Septante ans plus tard, l’ouvrage est enfin opérationnel. Les autorités éthiopiennes ont annoncé lundi la fin du second remplissage du lac artificiel, qui doit permettre le début de la production d’électricité. Le barrage de la Renaissance, en construction depuis 2011 sur le Nil Bleu, non loin de la frontière soudanaise, contiendrait désormais 13,5 milliards de mètres cubes d’eau, 30 fois plus que ce que contient le lac des Dix retenu par la Grande Dixence. Une fois que toutes les turbines fonctionneront, l’Ethiopie prévoit de produire 5000 mégawatts, contre 2000 pour le barrage valaisan.

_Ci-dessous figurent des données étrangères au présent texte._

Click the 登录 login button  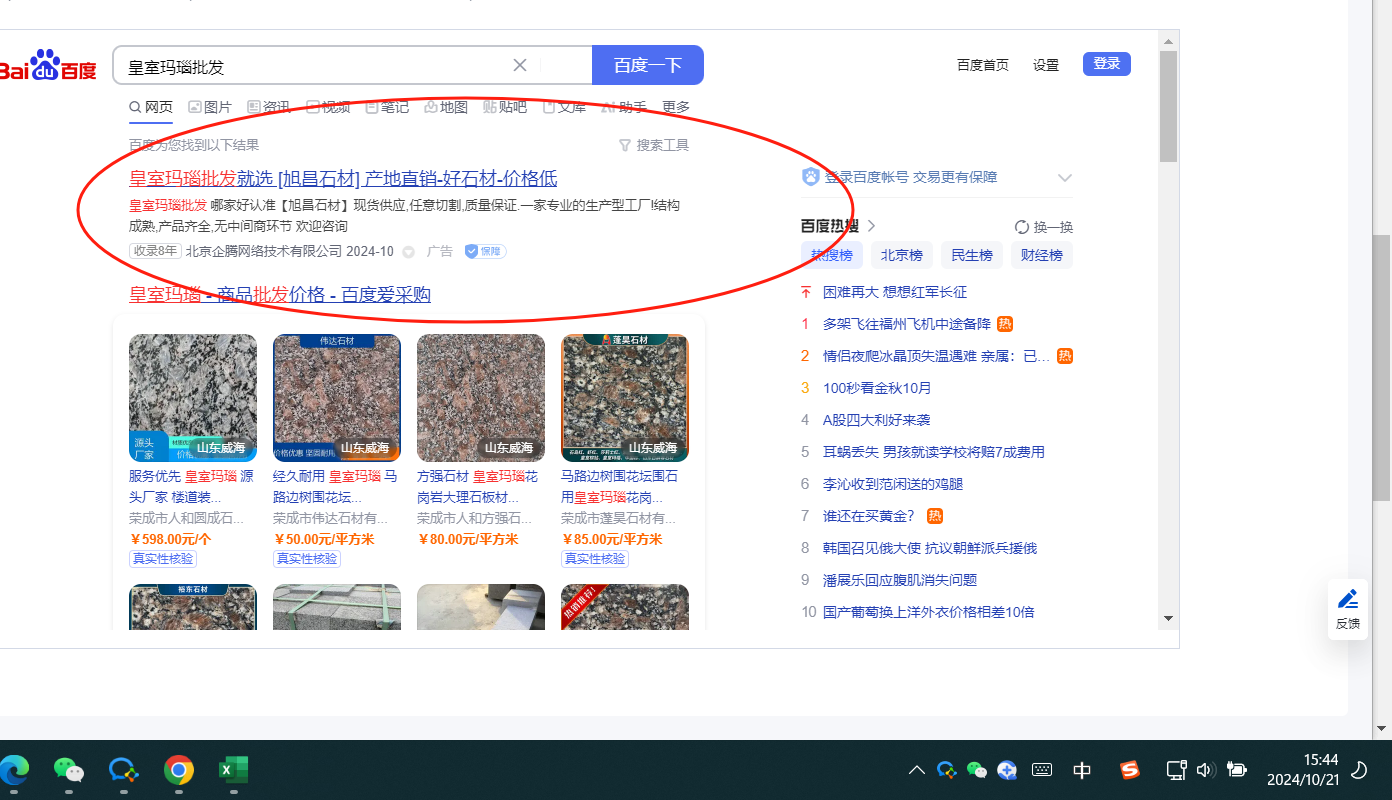[x=1106, y=64]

Today, 19th July, 2021, the GERD reservoir reached overtopping water level. Currently, the incoming flow passes through both bottom outlets and overtopping. This year also we are experiencing extreme rainfall in the Abbay Basin(Blue Nile Basin). As a result, the GERD reservoir pic.twitter.com/MGPeEyC1UF
— Dr Eng Seleshi Bekele (@seleshi_b_a) July 19, 2021
Ce projet est crucial pour Addis Abeba pour électrifier le second pays le plus peuplé d’Afrique et assurer le développement du pays. C’est aussi une cause nationale depuis de nombreuses années. Le gouvernement a lancé une souscription pour financer le chantier. «Les Ethiopiens de l’étranger étaient encouragés à contribuer à cet effort lorsqu’ils venaient au Consulat renouveler leurs papiers. En Ethiopie, les hommes d’affaires ont aussi dû mettre la main au porte-monnaie», relate Paulos Asfaha. La Chine a contribué au financement estimé à 5 milliards de dollars, sans qu’il soit possible de déterminer l’ampleur et les modalités de sa contribution.
Une victoire pour l’Ethiopie
«Le barrage de la Renaissance est l’un des rares facteurs d’unité nationale en Ethiopie, surtout lorsque l’Egypte et le Soudan menacent l’ouvrage», poursuit Paulos Asfaha. La fédération éthiopienne est en effet menacée par les velléités séparatistes de plusieurs régions. Fin juin, l’armée fédérale a enregistré une défaite cuisante face aux rebelles du Tigré. Ces derniers ont attaqué dimanche la région voisine d’Afar, faisant planer la menace de couper l’autoroute entre Addis Abeba et Djibouti, un axe crucial pour l’Ethiopie qui n’a pas accès à la mer.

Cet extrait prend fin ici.